### How to complete this task
Return all lines below containing the word "computer".

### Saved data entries
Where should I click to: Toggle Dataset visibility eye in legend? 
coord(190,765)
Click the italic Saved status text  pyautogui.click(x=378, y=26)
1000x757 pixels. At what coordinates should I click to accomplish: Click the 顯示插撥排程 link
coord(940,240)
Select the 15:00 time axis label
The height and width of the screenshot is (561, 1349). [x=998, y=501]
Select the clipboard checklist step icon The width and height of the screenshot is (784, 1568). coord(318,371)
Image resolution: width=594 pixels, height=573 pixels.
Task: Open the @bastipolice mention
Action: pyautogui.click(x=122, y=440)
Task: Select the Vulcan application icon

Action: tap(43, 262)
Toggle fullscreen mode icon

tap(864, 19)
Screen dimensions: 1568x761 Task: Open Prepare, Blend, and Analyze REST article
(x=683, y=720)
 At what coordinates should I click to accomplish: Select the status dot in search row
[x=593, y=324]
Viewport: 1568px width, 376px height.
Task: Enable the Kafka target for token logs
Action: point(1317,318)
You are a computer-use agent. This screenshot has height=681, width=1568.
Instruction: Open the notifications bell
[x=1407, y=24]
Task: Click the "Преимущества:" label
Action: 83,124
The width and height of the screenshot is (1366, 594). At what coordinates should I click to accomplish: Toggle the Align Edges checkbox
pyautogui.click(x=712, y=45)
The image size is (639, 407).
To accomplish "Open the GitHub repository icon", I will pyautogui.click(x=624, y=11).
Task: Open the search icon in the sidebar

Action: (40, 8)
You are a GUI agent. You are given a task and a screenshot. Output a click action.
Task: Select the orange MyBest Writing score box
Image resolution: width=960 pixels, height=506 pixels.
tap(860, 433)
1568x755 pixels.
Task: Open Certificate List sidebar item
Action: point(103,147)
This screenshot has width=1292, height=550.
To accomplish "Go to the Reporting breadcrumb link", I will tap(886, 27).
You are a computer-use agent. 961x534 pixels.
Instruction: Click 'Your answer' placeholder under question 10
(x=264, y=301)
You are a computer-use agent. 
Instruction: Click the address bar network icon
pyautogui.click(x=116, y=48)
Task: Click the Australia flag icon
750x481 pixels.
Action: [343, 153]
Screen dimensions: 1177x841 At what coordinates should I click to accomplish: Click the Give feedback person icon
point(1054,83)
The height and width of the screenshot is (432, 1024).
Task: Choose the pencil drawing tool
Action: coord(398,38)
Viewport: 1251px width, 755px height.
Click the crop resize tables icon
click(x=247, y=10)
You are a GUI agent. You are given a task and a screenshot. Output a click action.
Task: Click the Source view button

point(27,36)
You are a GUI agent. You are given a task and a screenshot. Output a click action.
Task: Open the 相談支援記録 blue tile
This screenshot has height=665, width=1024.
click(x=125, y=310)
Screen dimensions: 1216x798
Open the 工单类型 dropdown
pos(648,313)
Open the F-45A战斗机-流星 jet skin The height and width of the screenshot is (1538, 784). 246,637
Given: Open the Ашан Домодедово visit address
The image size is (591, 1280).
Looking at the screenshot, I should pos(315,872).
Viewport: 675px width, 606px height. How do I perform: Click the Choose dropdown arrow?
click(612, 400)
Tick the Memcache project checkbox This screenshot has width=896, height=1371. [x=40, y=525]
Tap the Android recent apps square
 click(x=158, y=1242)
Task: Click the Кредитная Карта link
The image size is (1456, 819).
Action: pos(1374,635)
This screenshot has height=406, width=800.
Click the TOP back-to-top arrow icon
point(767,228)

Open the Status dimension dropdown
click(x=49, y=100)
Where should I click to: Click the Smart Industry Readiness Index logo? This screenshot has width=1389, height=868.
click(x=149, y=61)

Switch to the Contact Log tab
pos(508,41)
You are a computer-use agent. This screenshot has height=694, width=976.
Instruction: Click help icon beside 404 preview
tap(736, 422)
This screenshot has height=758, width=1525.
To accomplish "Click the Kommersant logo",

### Your solution
You are a computer-use agent. This screenshot has height=681, width=1568.
You are a computer-use agent. 961x534 pixels.
You are a computer-use agent. 
You are a computer-use agent. This screenshot has height=694, width=976.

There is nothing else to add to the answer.